**** EXCERPTED TEXT

The scalar FNMADD/FNMSUB and SVE FNMLA/FNMLS instructions mean
that either side of a subtraction can start an accumulator chain.
However, Advanced SIMD doesn't have an equivalent instruction.
This means that, for Advanced SIMD, a subtraction can only be
fused if the second operand is a multiplication.

Also, if both sides of a subtraction are multiplications,
and if the second operand is used multiple times, such as:

     c * d - a * b
     e * f - a * b

then the first rather than second multiplication operand will tend
to be fused.  On Advanced SIMD, this leads to:

     tmp1 = a * b
     tmp2 = -tmp1
      ... = tmp2 + c * d   // FMLA
      ... = tmp2 + e * f   // FMLA

where one of the FMLAs also requires a MOV.

This patch tries to account for this in the vector cost model.
It improves roms performance by 2-3% on Neoverse V1.  It's also
needed to avoid a regression in fotonik for Neoverse N2 and
Neoverse V2 with the patch for PR110625.

Tested on aarch64-linux-gnu & pushed.

Richard


gcc/
	* config/aarch64/aarch64.cc: Include ssa.h.
	(aarch64_multiply_add_p): Require the second operand of an
	Advanced SIMD subtraction to be a multiplication.  Assume that
	such an operation won't be fused if the second operand is used
	multiple times and if the first operand is also a multiplication.

********
**** COLLECTED MATERIAL

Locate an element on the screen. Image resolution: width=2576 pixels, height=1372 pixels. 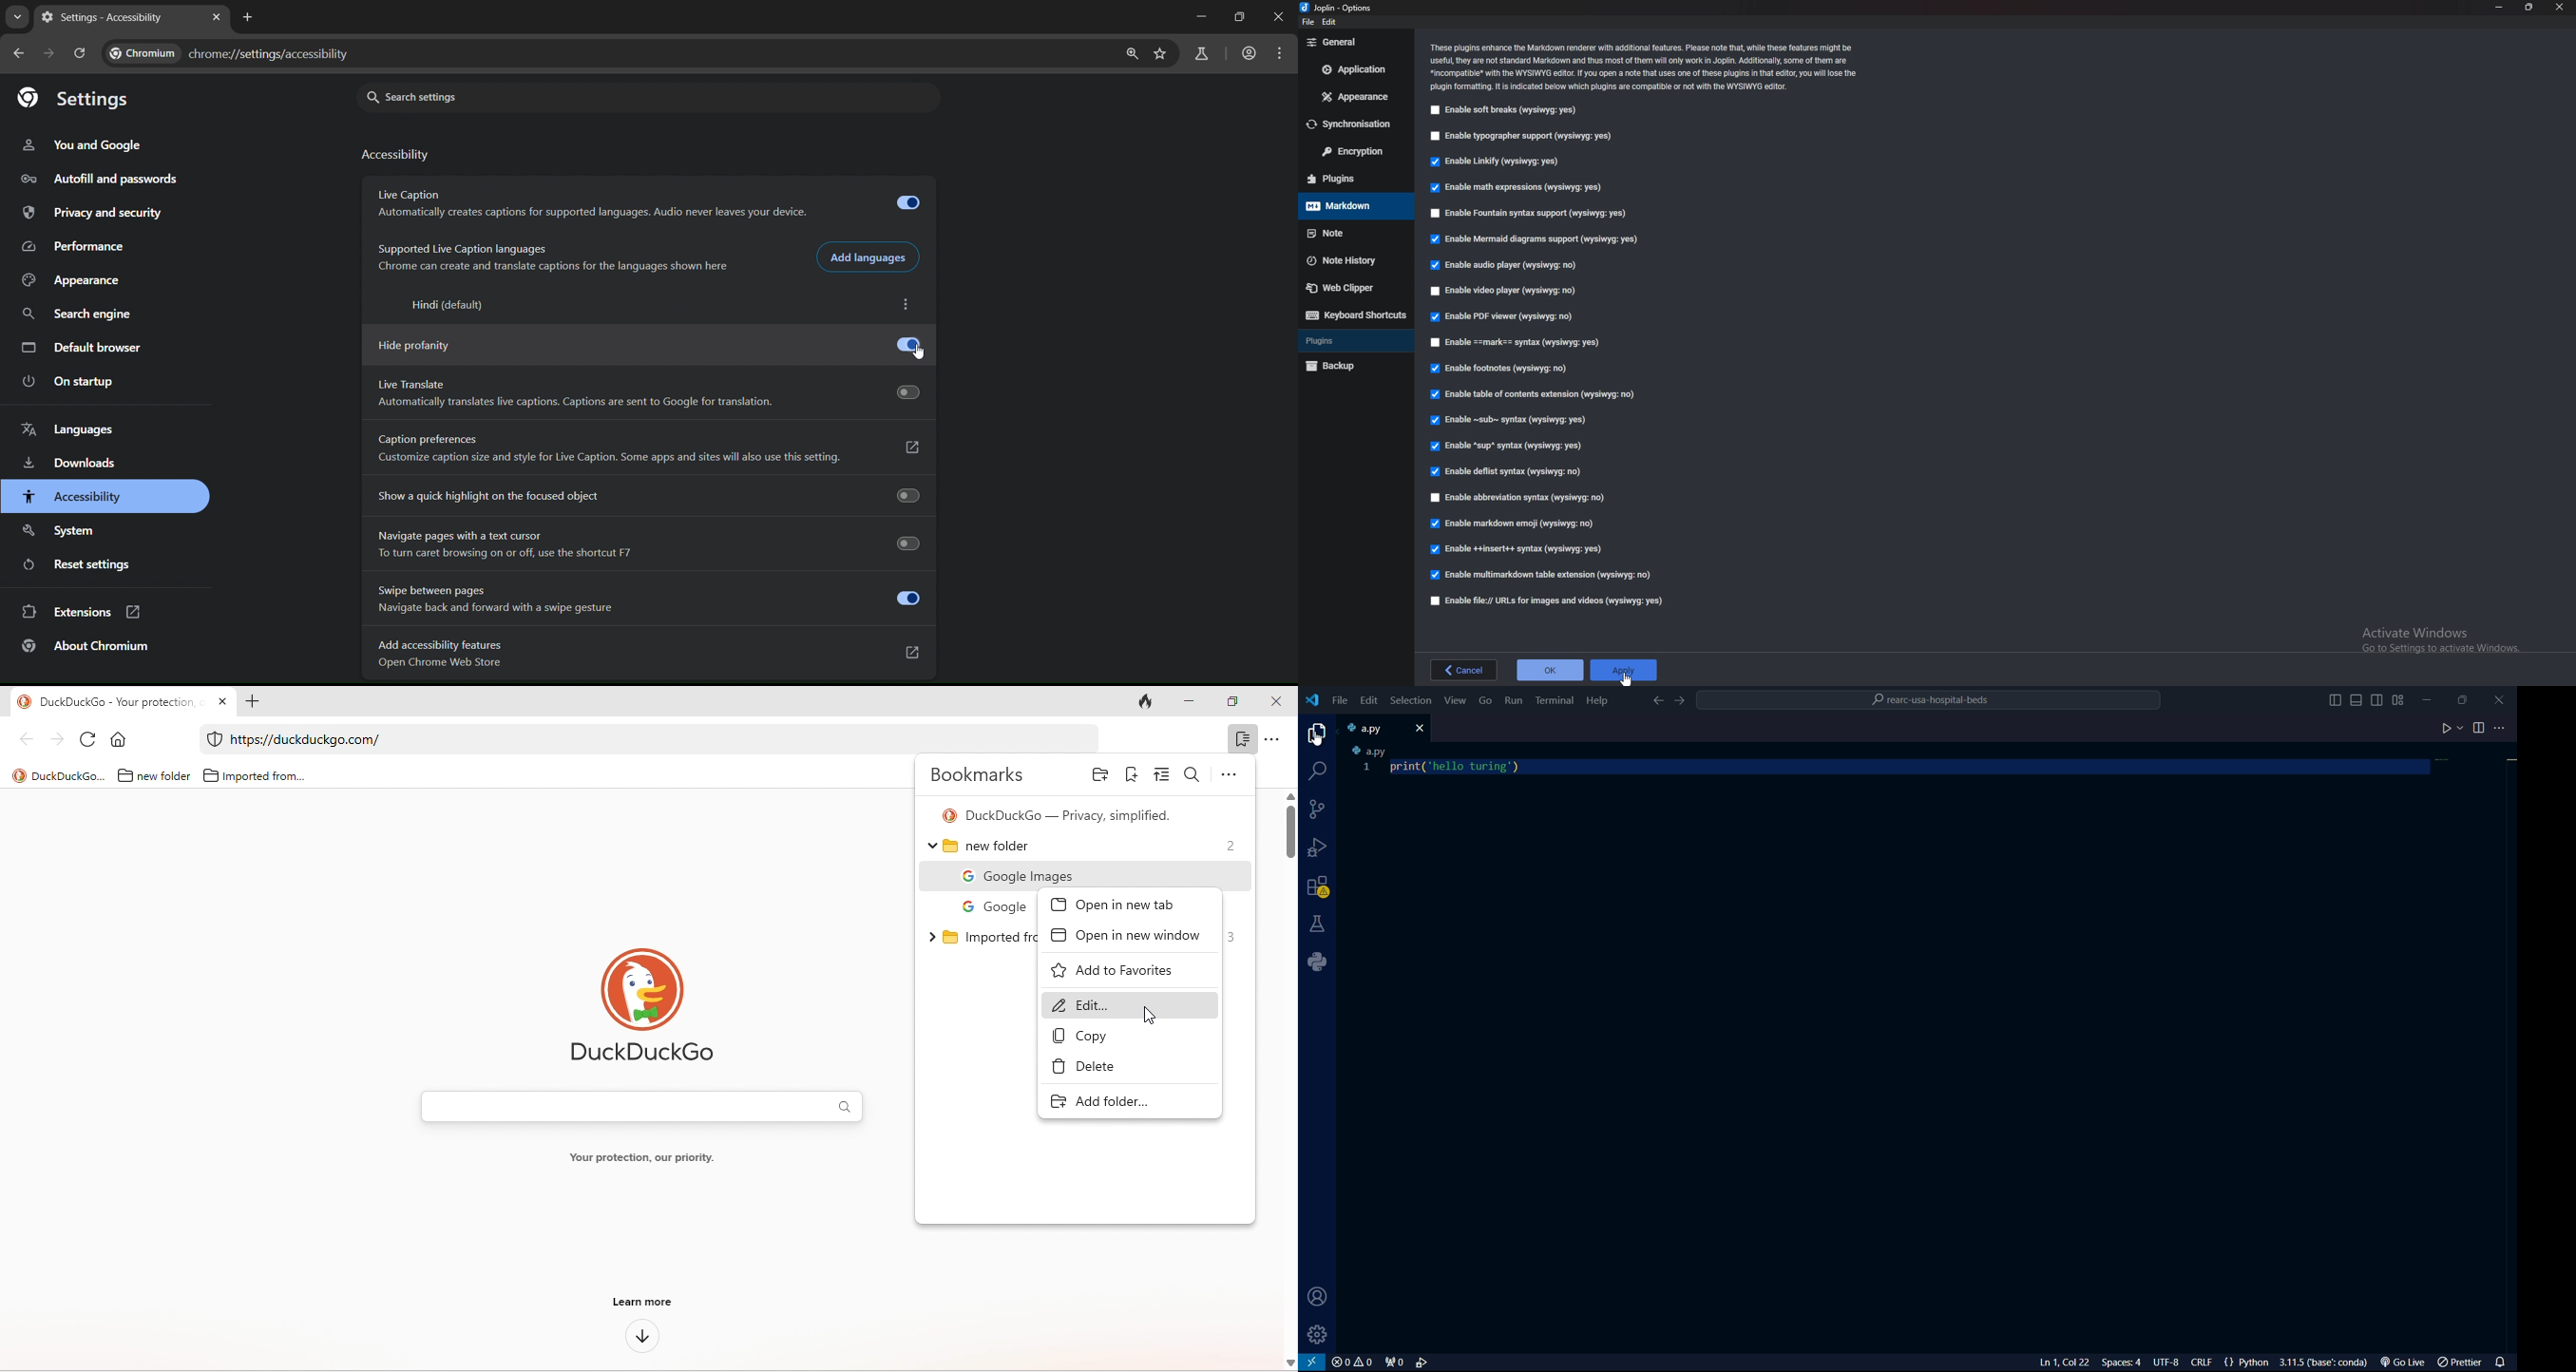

********

● GIVEN INSTRUCTION 1
According to the patch description, how much does the change improve roms performance on Neoverse V1?
● GIVEN INSTRUCTION 2
Quote the patch description from "It improves roms" to "patch for PR110625.".
Answer from the patch description alone and not from the material.

● EXPECTED OUTPUT 1
By 2-3%.

● EXPECTED OUTPUT 2
It improves roms performance by 2-3% on Neoverse V1.  It's also
needed to avoid a regression in fotonik for Neoverse N2 and
Neoverse V2 with the patch for PR110625.